━━━━━ GIVEN RECORDS ━━━━━

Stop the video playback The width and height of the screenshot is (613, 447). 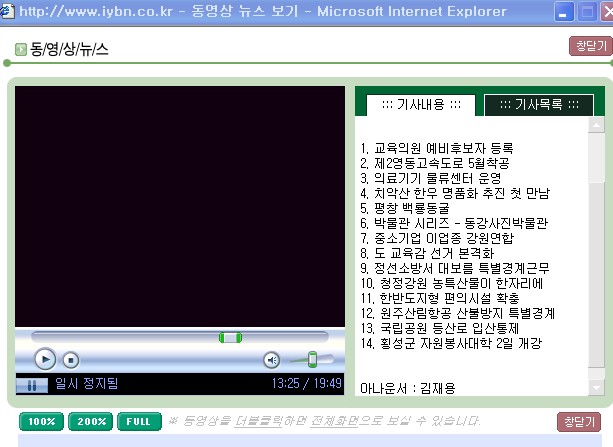pos(70,360)
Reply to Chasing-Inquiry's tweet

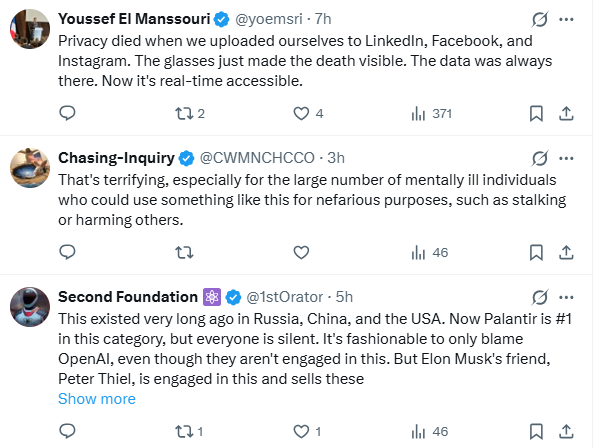[68, 254]
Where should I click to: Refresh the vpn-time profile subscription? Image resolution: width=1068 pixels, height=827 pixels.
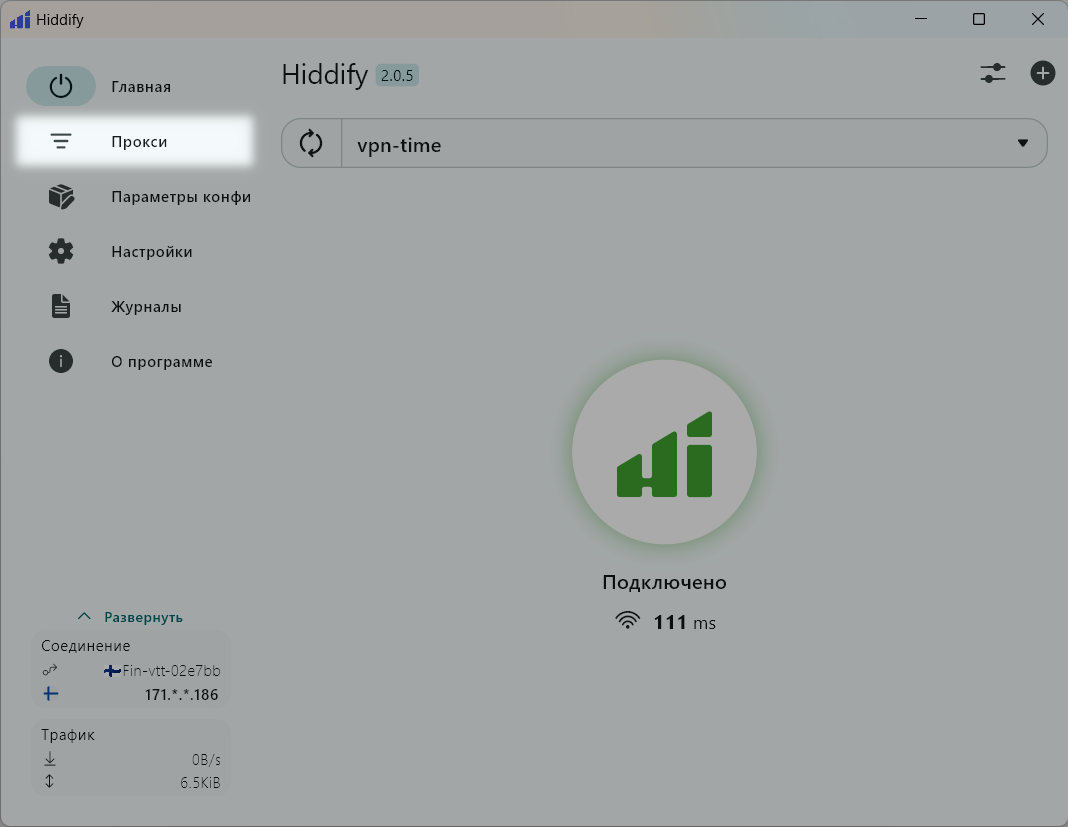pos(311,144)
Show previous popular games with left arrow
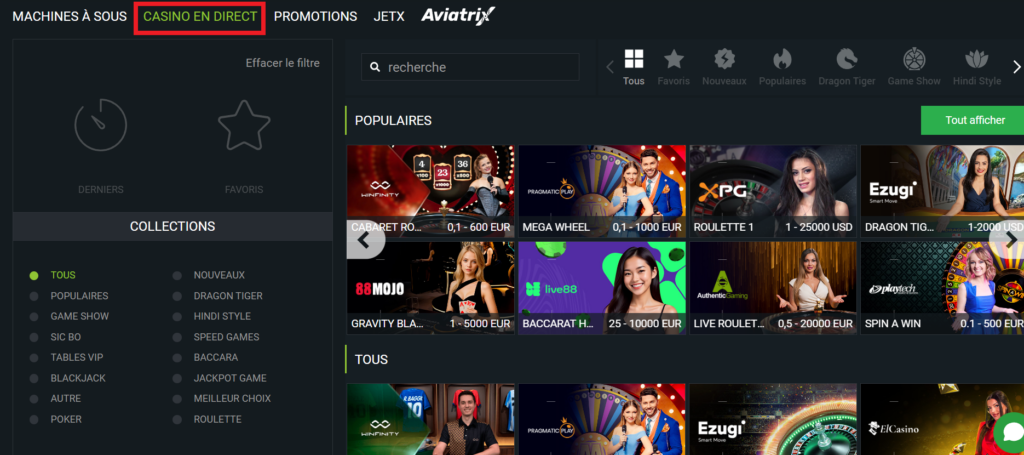 [364, 240]
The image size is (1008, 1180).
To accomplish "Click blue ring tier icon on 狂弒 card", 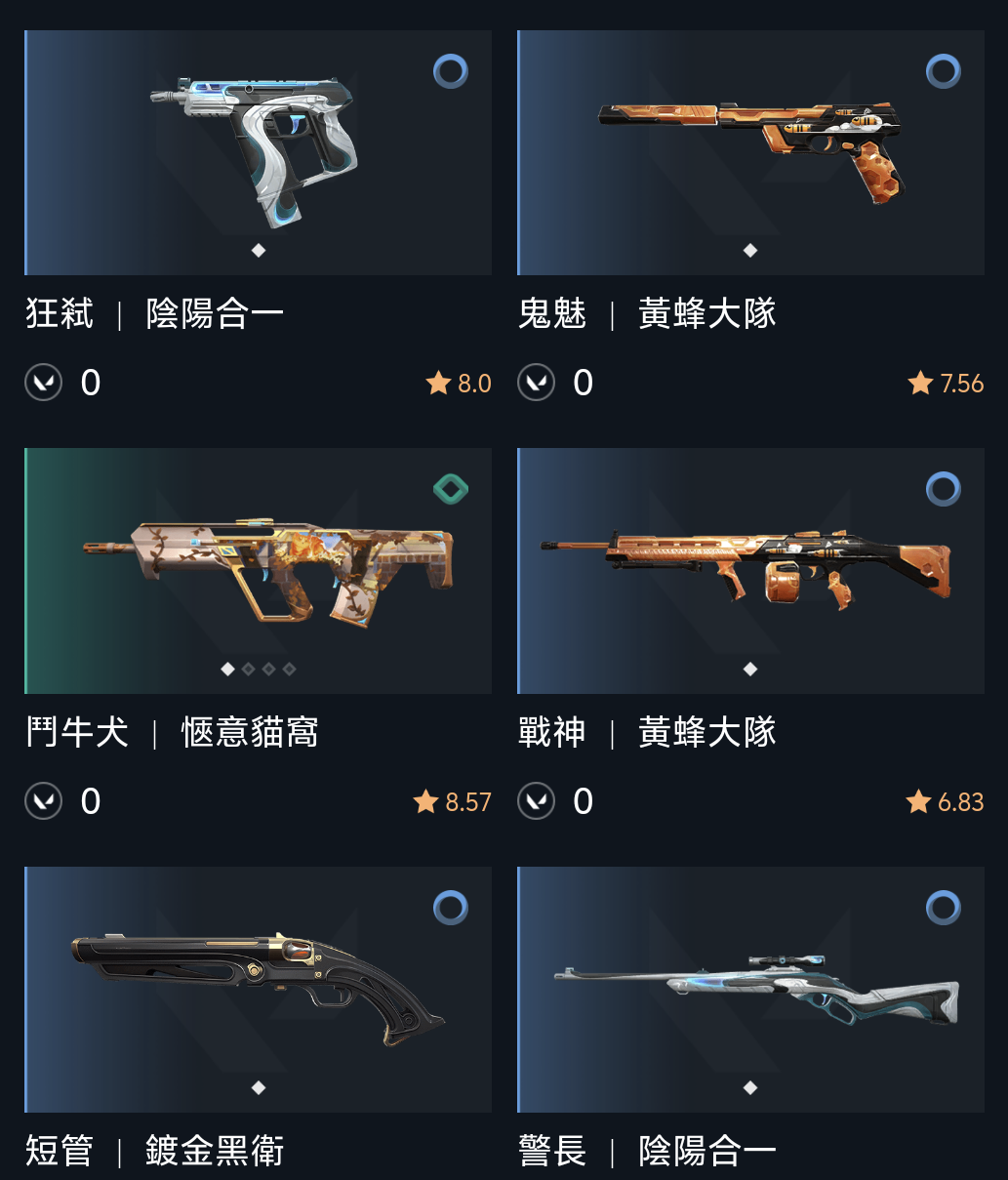I will tap(451, 71).
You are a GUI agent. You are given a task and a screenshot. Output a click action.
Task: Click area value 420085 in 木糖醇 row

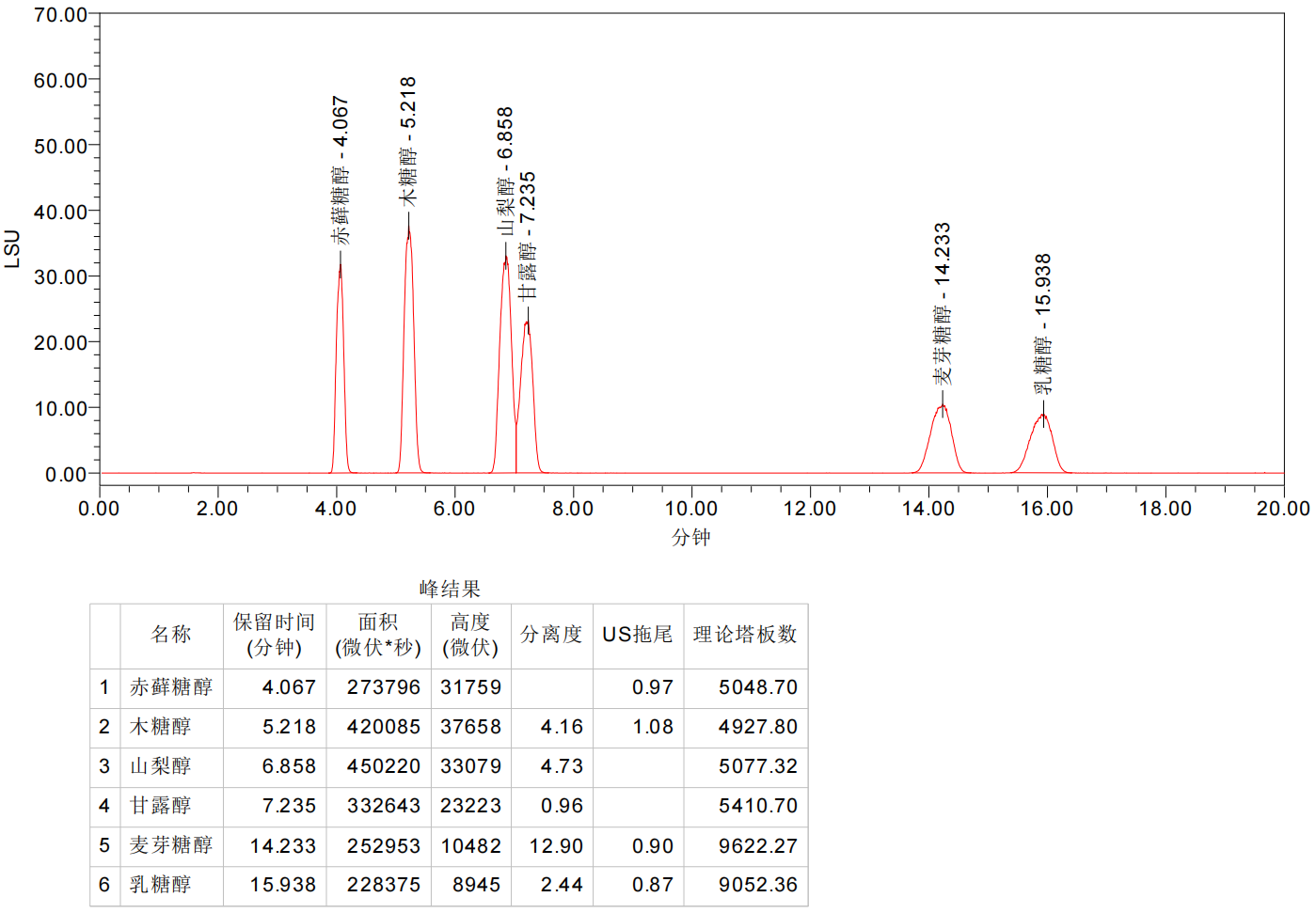[383, 727]
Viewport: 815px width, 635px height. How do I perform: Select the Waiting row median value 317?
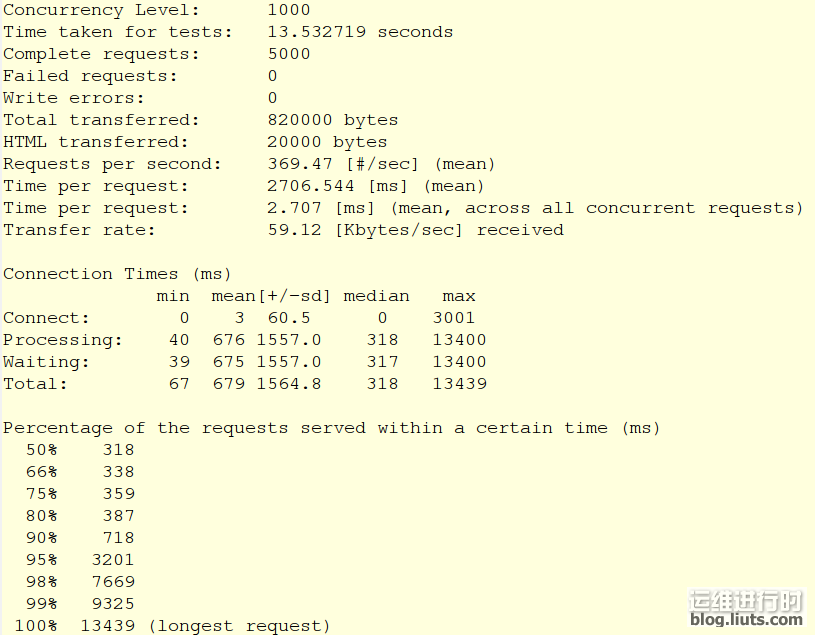point(382,362)
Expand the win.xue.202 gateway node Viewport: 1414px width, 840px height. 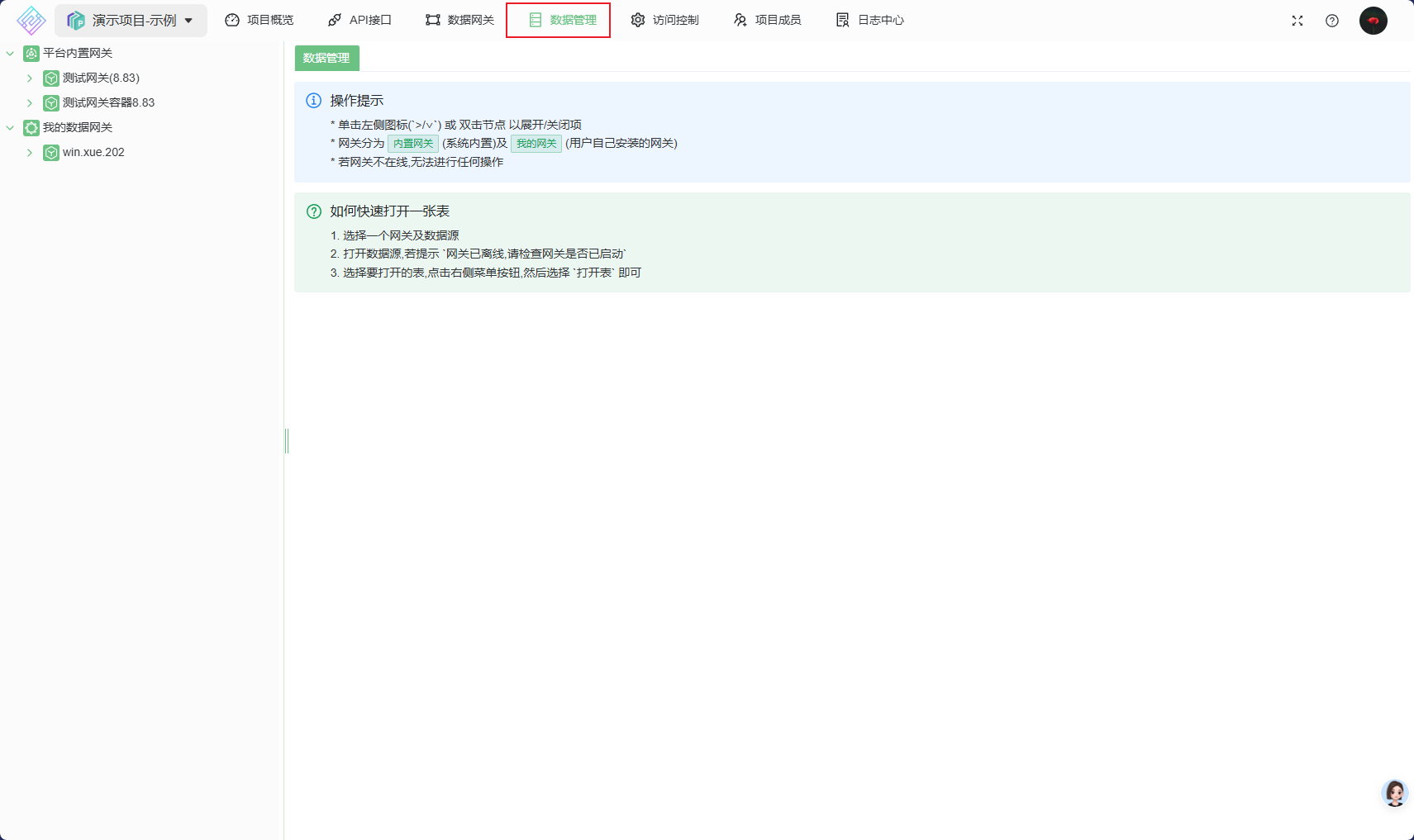tap(30, 152)
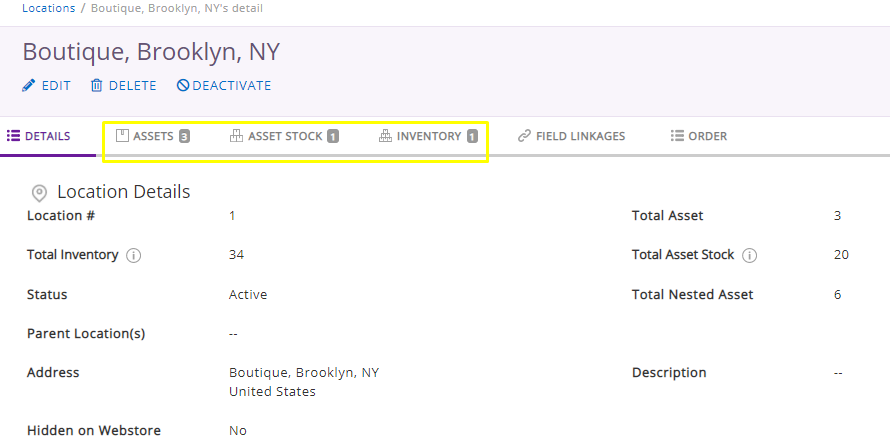Click the Asset Stock tab boxes icon
Image resolution: width=890 pixels, height=443 pixels.
pos(236,136)
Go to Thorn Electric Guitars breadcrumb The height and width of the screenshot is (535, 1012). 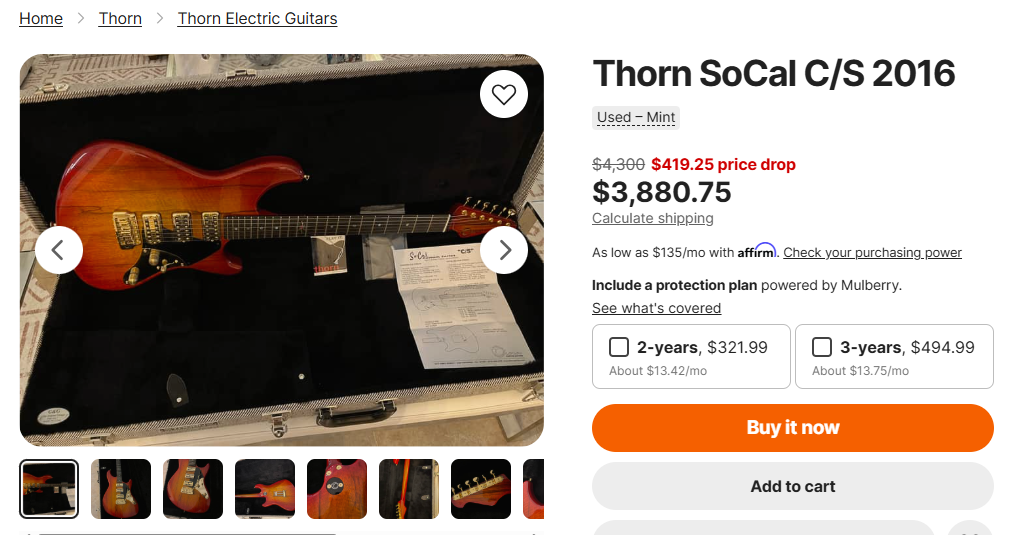coord(257,19)
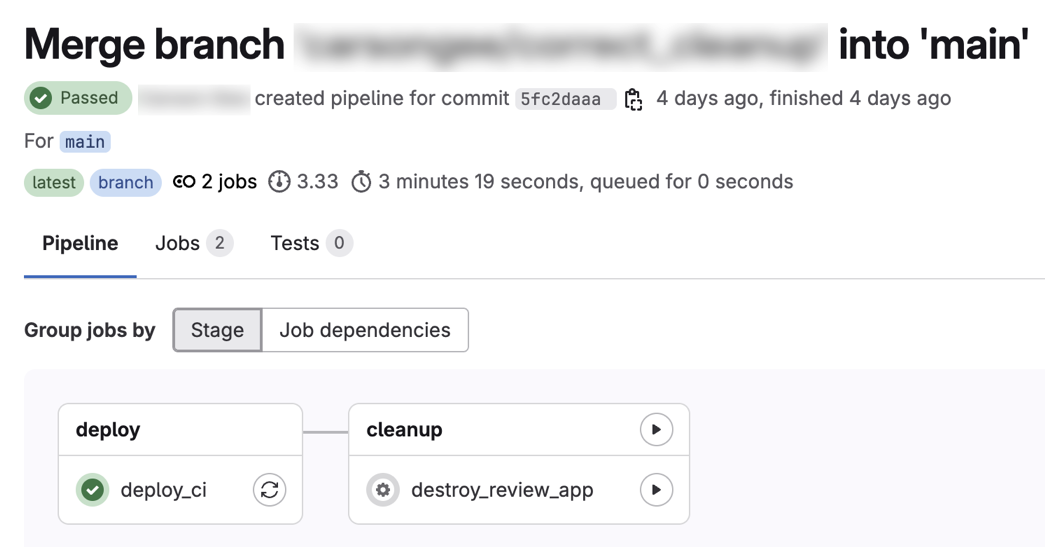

━━━━━

** DIRECTIONS **
Without the pictures, set down the lines above from the line with "Where should I" up to and including the line with "The image size is (1008, 1180)." exactly as they stand.

** EXERCISE ANSWER **
Where should I click to: Refresh the vpn-time profile subscription? Image resolution: width=1068 pixels, height=827 pixels.
pos(311,144)
Show previous popular games with left arrow
 [364, 240]
The image size is (1008, 1180).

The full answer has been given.